**TASK OBJECTIVE**
Reading the records below, find how many lines include the word "Baozi" and give that number alone.

**RECORD SET**

=====

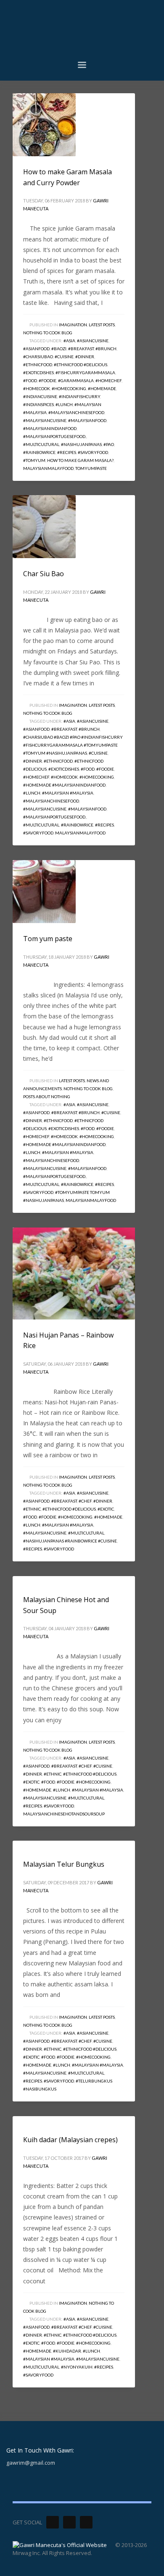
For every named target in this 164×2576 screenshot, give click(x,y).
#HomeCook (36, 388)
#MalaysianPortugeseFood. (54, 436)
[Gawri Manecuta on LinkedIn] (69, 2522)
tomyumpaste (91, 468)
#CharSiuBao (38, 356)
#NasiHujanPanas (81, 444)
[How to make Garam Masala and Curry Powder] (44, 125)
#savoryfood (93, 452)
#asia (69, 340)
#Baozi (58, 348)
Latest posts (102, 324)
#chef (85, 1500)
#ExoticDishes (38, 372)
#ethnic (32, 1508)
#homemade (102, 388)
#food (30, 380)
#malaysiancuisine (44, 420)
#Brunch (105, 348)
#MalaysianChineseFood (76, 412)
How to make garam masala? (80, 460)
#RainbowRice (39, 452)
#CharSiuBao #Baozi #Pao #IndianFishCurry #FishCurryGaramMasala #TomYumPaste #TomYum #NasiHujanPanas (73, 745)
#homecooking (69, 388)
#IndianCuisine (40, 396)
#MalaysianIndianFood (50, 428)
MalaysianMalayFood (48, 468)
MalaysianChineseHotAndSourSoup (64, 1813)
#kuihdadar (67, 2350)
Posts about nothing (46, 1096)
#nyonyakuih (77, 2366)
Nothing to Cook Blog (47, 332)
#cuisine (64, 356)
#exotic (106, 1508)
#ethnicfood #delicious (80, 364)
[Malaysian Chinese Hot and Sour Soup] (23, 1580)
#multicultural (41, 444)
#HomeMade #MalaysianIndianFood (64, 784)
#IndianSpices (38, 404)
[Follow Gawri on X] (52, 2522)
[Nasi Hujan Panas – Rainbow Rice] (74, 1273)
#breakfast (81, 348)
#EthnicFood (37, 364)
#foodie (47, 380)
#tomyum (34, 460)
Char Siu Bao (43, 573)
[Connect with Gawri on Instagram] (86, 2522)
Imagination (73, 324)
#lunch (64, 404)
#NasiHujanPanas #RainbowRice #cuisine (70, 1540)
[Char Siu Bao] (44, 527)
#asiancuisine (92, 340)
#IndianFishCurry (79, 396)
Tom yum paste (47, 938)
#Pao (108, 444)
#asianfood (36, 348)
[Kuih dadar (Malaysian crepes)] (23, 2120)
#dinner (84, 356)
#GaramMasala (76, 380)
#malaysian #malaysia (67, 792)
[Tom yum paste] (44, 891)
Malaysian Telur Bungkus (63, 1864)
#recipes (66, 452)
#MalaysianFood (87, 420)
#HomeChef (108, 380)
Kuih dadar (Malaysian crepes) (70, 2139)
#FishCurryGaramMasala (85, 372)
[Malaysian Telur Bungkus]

=====

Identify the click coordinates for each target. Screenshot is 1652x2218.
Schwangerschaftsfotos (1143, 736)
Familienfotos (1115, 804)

=====

**RESULT OF THIS EXERCISE**
2